The researchers knew that when cells sense a dip in salt concentrations outside their membranes, they activate a protein embedded in the cell membrane that pumps out chloride and potassium ions. Water follows the salt, and that fluid loss stops the cells from swelling. A modification of that protein acts as an on/off switch, first author and Associate Research Scientist Jesse Rinehart, Ph.D., found. Adding two phosphate groups to the protein turns it off while their absence turns on the ion transporter. The same transport protein is present in most cells; Rinehart found it even in neurons, in which the concentration of chloride regulates the neurons’ response to neurotransmitters rather than to cell size.

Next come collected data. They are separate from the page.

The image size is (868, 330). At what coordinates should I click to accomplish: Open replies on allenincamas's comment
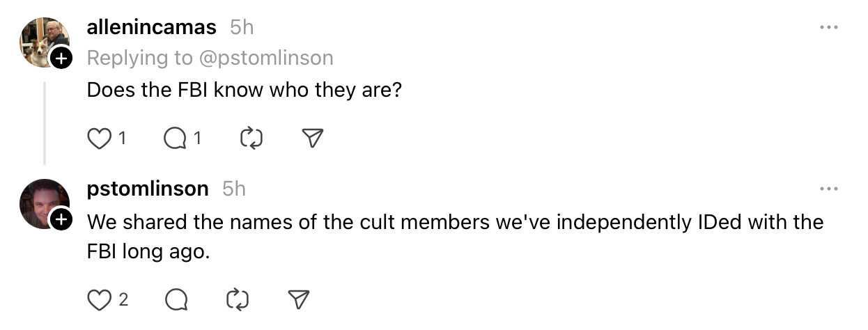(176, 139)
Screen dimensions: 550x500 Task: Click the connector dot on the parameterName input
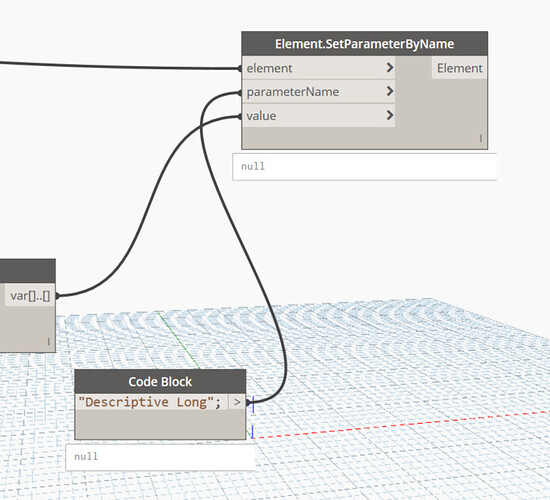pos(240,93)
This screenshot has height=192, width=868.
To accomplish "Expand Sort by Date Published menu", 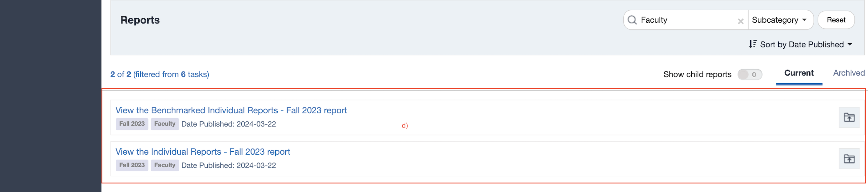I will click(x=802, y=44).
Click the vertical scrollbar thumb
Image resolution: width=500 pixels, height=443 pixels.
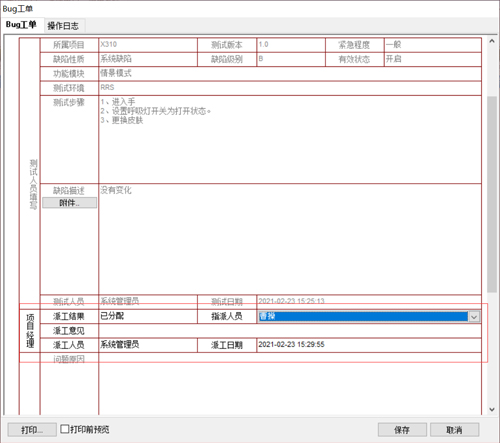tap(492, 195)
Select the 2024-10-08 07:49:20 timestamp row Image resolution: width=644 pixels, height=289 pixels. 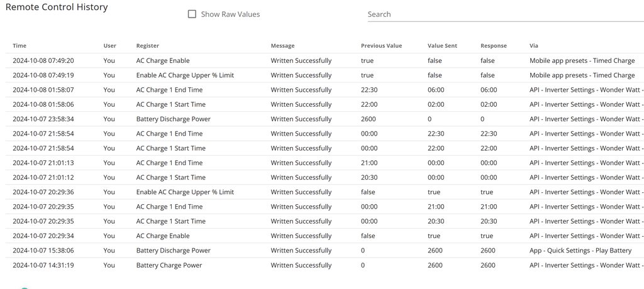coord(43,61)
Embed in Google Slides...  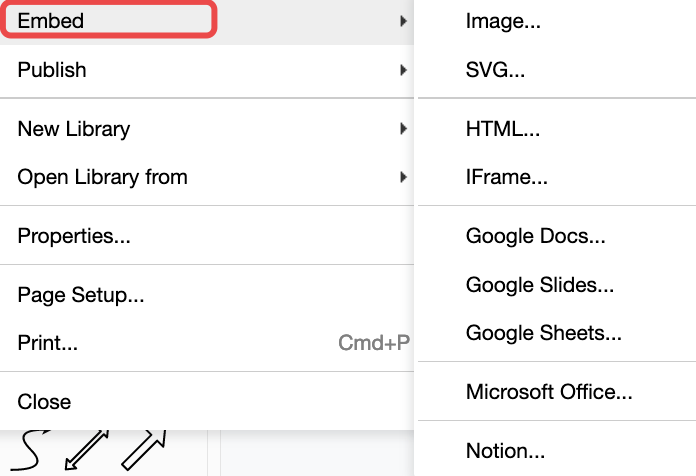(x=539, y=285)
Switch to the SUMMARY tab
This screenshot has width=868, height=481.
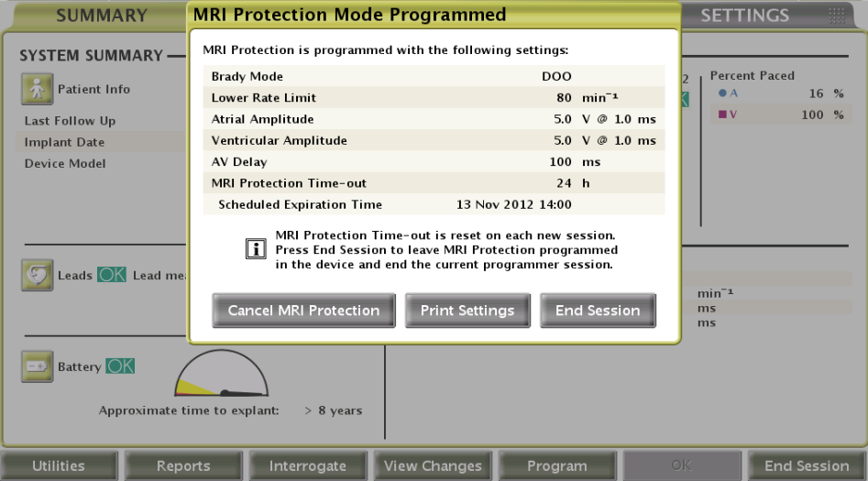coord(102,16)
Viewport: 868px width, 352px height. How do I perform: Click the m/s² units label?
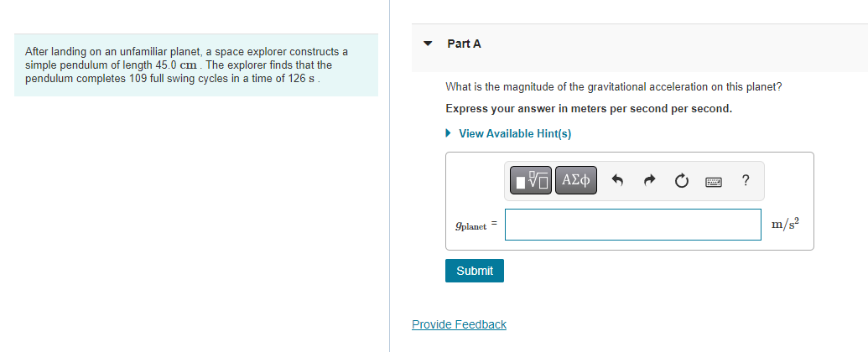pos(786,224)
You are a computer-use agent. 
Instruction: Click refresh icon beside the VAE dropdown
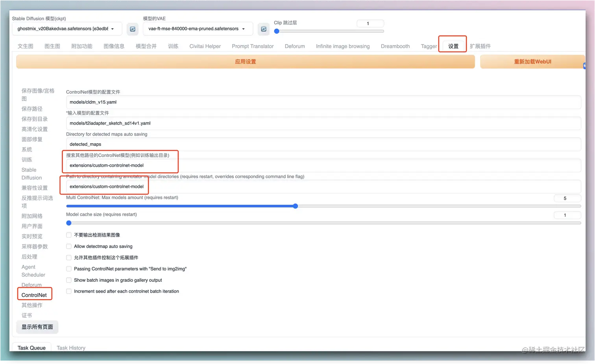[x=264, y=29]
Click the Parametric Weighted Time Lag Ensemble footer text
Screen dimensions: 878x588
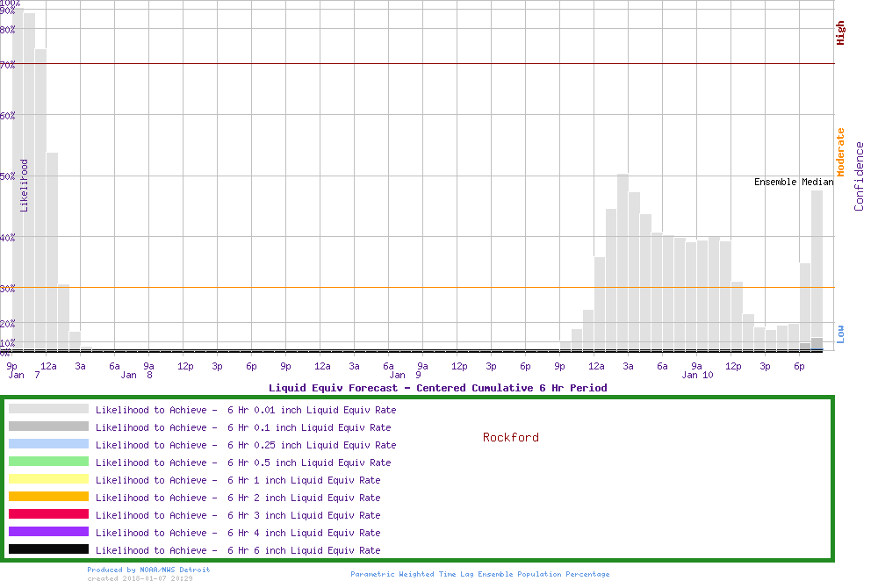479,574
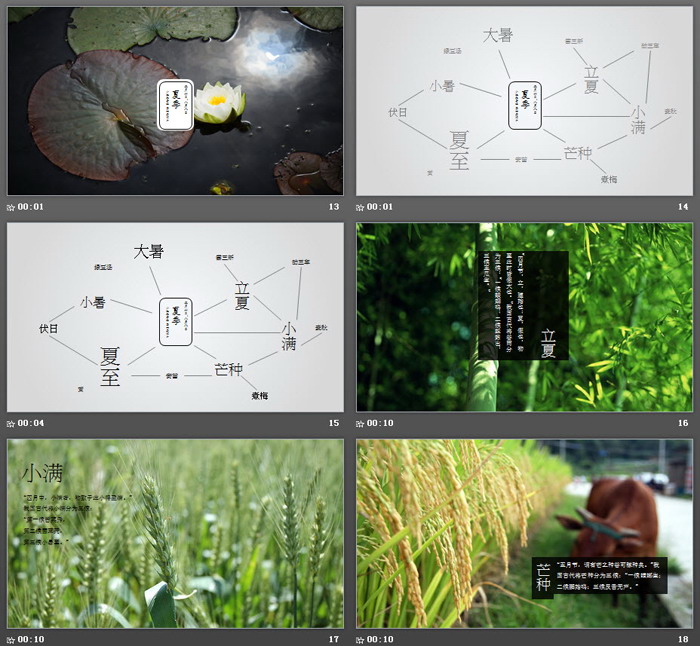Open the bamboo forest 立夏 slide
Screen dimensions: 700x646
pyautogui.click(x=524, y=317)
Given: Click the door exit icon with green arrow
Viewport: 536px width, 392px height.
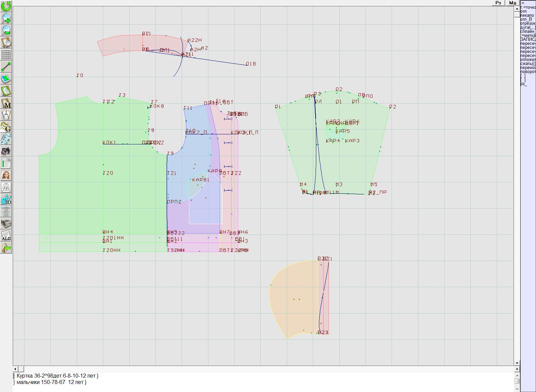Looking at the screenshot, I should (x=6, y=248).
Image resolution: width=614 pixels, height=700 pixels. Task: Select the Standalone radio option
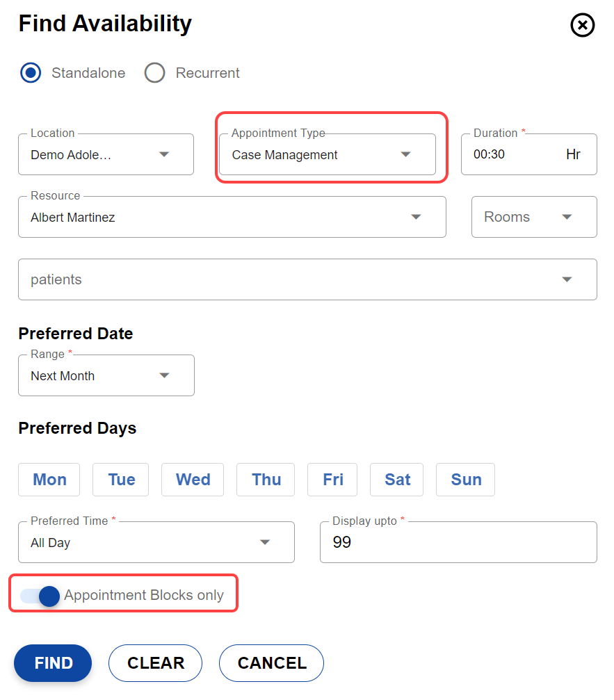tap(31, 73)
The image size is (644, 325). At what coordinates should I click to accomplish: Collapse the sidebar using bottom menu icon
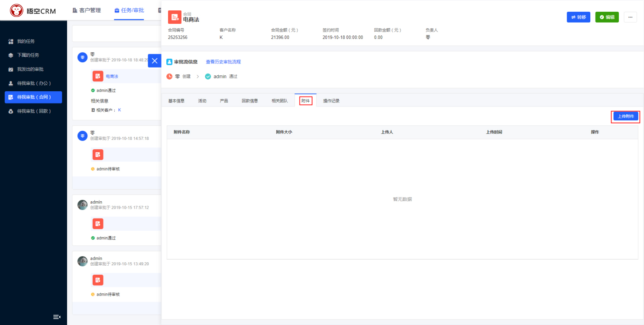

What turns the switch? Rinehart and colleagues identified an enzyme, the WNK1 kinase, which is responsible for adding the critical phosphate groups. Interestingly, the Lifton lab had previously found WNK kinases to be master regulators of electrolyte flux in the kidney, where changes in the kinases’ activity level can lead to high blood pressure.

Understanding how the switch works may suggest new treatments for sickle cell anemia, according to coauthor Patrick G. Gallagher, M.D., professor of pediatrics (neonatology). Transporter activity is known to be hyperactive in red blood cells from people with sickle cell disease. That increased activity causes dehydration of the red blood cells, which increases the chances that the sickle hemoglobin molecules will clump and the cells will break up. Dehydrated sickle cells are also more likely to stick to blood vessel walls and block blood flow. “Now that we know how the transporter works, we can find the regulators that control it. The transporter and its regulators are fertile ground for identifying potential drug targets to treat sickle cell disease,” said Gallagher.

According to Lifton, the discovery was possible because Yale is home to a large proteomics center, one of 10 funded in 2002 by the National Heart, Lung, and Blood Institute. Working at the center, Rinehart was able to apply the latest proteomics techniques to analyze the transporter. “We wouldn’t have been able to get into this line of work without the center,” Lifton says. “It was a big help to us.”